HSTS header not being set by NGINX on error

Discussion created by Eric Rosenberry on May 26, 2017
Latest reply on May 29, 2017 by Ivan Ristić

I am posting this here just to document this in the public space since some of the SSL Labs folks helped me with it offline and I wanted to make sure the information shared was publicly indexed.

 

I have a web site that is publicly accessible and has HSTS headers enabled (using NGINX to insert them).  This works great and the SSL Labs tool properly shows HSTS as being enabled.  I then also have another version of this site that has basic authentication enabled since it is the development version of the site.  When testing against this development site SSL Labs shows that HSTS is not enabled.

 

It would appear that the issue is due to NGINX not inserting that header on the error it returns when you curl without the username/password being sent.

 

I have asked for perhaps an enhancement to the tool such that it shows when the HSTS test gets an error (vs. a successful page load).

 

Header add Strict-Transport-Security "max-age=15768000"
SSLEngine on
SSLCipherSuite ECDHE-RSA-AES128-GCM-SHA256:ECDHE-RSA-AES128-SHA256:ECDHE-RSA-AES128-SHA:AES128-GCM-SHA256:AES128-SHA256:AES128-SHA
SSLHonorCipherOrder on
SSLProtocol all -SSLv2 -SSLv3
SSLCompression Off

 

$ curl -I https://foo.example.com
HTTP/1.1 401 Unauthorized
Date: Fri, 26 May 2017 16:45:46 GMT
Server: Apache
WWW-Authenticate: Basic realm="Please Log In"
Content-Type: text/html; charset=iso-8859-1

 

Also, the SSL Labs folks were kind enough to point out that we should be doing something different with our HSTS header - so it is always sent on all responses.  I am quoting them here so that their useful response is Googleable.  I am going to add this directive now!

 

"We agree it would be useful to have a notice that the server responded with an unusual error code. That said, technically, you should be sending the HSTS header on all web server responses.

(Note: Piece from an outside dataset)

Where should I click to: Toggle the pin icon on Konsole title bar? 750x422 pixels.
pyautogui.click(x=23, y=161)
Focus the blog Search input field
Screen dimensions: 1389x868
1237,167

Modern Nginx has a setting that configures it to send headers non non-200 responses:

http://nginx.org/en/docs/http/ngx_http_headers_module.html

You need to add the "always" directive.

You're probably not going to meaningfully improve your security by doing this, but it's a useful thing to know."

 

Thanks to qualys and the folks at SSL Labs for making this great tool freely available!